* [REQUIRED ACTION]:
Every record must be copied exactly, from first line to last.

*** DATASET RECORDS Section Begins ***

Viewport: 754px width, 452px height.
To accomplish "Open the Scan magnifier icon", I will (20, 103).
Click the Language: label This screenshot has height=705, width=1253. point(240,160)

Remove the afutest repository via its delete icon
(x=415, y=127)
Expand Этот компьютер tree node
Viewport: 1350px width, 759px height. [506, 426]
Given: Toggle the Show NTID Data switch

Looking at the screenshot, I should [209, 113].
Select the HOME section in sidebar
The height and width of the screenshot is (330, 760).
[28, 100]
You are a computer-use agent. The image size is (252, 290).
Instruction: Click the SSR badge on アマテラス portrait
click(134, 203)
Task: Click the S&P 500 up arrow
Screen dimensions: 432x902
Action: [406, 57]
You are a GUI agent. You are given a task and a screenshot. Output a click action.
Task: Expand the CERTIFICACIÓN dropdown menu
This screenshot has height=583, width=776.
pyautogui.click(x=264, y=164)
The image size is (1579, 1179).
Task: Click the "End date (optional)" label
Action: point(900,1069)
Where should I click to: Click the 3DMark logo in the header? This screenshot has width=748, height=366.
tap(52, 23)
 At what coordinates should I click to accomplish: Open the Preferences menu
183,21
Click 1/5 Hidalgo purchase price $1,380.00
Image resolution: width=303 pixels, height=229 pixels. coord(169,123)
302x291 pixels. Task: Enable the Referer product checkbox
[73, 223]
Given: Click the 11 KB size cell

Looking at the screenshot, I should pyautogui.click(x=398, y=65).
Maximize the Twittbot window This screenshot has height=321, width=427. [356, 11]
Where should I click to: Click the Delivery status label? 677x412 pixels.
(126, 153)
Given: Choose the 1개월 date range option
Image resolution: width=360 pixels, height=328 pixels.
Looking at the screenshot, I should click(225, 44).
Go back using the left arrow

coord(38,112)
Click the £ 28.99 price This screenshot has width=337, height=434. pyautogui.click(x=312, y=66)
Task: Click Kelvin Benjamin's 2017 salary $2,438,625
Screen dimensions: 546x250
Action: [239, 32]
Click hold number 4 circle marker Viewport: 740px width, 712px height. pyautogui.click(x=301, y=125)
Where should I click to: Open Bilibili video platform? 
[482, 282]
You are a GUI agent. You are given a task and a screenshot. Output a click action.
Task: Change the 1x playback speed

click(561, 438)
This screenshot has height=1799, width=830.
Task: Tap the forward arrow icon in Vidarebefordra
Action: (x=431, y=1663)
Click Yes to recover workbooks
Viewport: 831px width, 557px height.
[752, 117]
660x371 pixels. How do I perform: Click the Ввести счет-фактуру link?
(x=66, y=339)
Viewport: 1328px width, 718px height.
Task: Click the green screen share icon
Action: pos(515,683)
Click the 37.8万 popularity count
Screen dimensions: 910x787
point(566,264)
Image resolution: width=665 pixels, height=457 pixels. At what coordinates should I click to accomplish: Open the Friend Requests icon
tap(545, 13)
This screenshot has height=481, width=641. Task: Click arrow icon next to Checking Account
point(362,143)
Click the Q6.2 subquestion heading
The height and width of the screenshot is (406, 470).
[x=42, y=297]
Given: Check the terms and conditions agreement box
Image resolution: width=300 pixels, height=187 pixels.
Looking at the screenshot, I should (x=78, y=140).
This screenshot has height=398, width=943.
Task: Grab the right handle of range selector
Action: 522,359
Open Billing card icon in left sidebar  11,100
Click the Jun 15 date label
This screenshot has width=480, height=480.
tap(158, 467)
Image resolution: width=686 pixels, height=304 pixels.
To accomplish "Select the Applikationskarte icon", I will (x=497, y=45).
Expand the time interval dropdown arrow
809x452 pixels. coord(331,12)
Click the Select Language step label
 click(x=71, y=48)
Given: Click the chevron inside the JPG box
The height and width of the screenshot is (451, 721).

*** DATASET RECORDS Section Ends ***

* [RESPONSE]:
Viewport: 754px width, 452px height.
To accomplish "Open the Scan magnifier icon", I will (20, 103).
Click the Language: label This screenshot has height=705, width=1253. point(240,160)

Remove the afutest repository via its delete icon
(x=415, y=127)
Expand Этот компьютер tree node
Viewport: 1350px width, 759px height. [506, 426]
Given: Toggle the Show NTID Data switch

Looking at the screenshot, I should [209, 113].
Select the HOME section in sidebar
The height and width of the screenshot is (330, 760).
[28, 100]
You are a computer-use agent. The image size is (252, 290).
Instruction: Click the SSR badge on アマテラス portrait
click(134, 203)
Task: Click the S&P 500 up arrow
Screen dimensions: 432x902
Action: [406, 57]
You are a GUI agent. You are given a task and a screenshot. Output a click action.
Task: Expand the CERTIFICACIÓN dropdown menu
This screenshot has height=583, width=776.
pyautogui.click(x=264, y=164)
The image size is (1579, 1179).
Task: Click the "End date (optional)" label
Action: point(900,1069)
Where should I click to: Click the 3DMark logo in the header? This screenshot has width=748, height=366.
tap(52, 23)
 At what coordinates should I click to accomplish: Open the Preferences menu
183,21
Click 1/5 Hidalgo purchase price $1,380.00
Image resolution: width=303 pixels, height=229 pixels. coord(169,123)
302x291 pixels. Task: Enable the Referer product checkbox
[73, 223]
Given: Click the 11 KB size cell

Looking at the screenshot, I should pyautogui.click(x=398, y=65).
Maximize the Twittbot window This screenshot has height=321, width=427. [356, 11]
Where should I click to: Click the Delivery status label? 677x412 pixels.
(126, 153)
Given: Choose the 1개월 date range option
Image resolution: width=360 pixels, height=328 pixels.
Looking at the screenshot, I should click(225, 44).
Go back using the left arrow

coord(38,112)
Click the £ 28.99 price This screenshot has width=337, height=434. pyautogui.click(x=312, y=66)
Task: Click Kelvin Benjamin's 2017 salary $2,438,625
Screen dimensions: 546x250
Action: [239, 32]
Click hold number 4 circle marker Viewport: 740px width, 712px height. pyautogui.click(x=301, y=125)
Where should I click to: Open Bilibili video platform? 
[482, 282]
You are a GUI agent. You are given a task and a screenshot. Output a click action.
Task: Change the 1x playback speed

click(561, 438)
This screenshot has height=1799, width=830.
Task: Tap the forward arrow icon in Vidarebefordra
Action: (x=431, y=1663)
Click Yes to recover workbooks
Viewport: 831px width, 557px height.
[752, 117]
660x371 pixels. How do I perform: Click the Ввести счет-фактуру link?
(x=66, y=339)
Viewport: 1328px width, 718px height.
Task: Click the green screen share icon
Action: pos(515,683)
Click the 37.8万 popularity count
Screen dimensions: 910x787
point(566,264)
Image resolution: width=665 pixels, height=457 pixels. At what coordinates should I click to accomplish: Open the Friend Requests icon
tap(545, 13)
This screenshot has height=481, width=641. Task: Click arrow icon next to Checking Account
point(362,143)
Click the Q6.2 subquestion heading
The height and width of the screenshot is (406, 470).
[x=42, y=297]
Given: Check the terms and conditions agreement box
Image resolution: width=300 pixels, height=187 pixels.
Looking at the screenshot, I should (x=78, y=140).
This screenshot has height=398, width=943.
Task: Grab the right handle of range selector
Action: 522,359
Open Billing card icon in left sidebar  11,100
Click the Jun 15 date label
This screenshot has width=480, height=480.
tap(158, 467)
Image resolution: width=686 pixels, height=304 pixels.
To accomplish "Select the Applikationskarte icon", I will (x=497, y=45).
Expand the time interval dropdown arrow
809x452 pixels. coord(331,12)
Click the Select Language step label
 click(x=71, y=48)
Given: Click the chevron inside the JPG box
The height and width of the screenshot is (451, 721).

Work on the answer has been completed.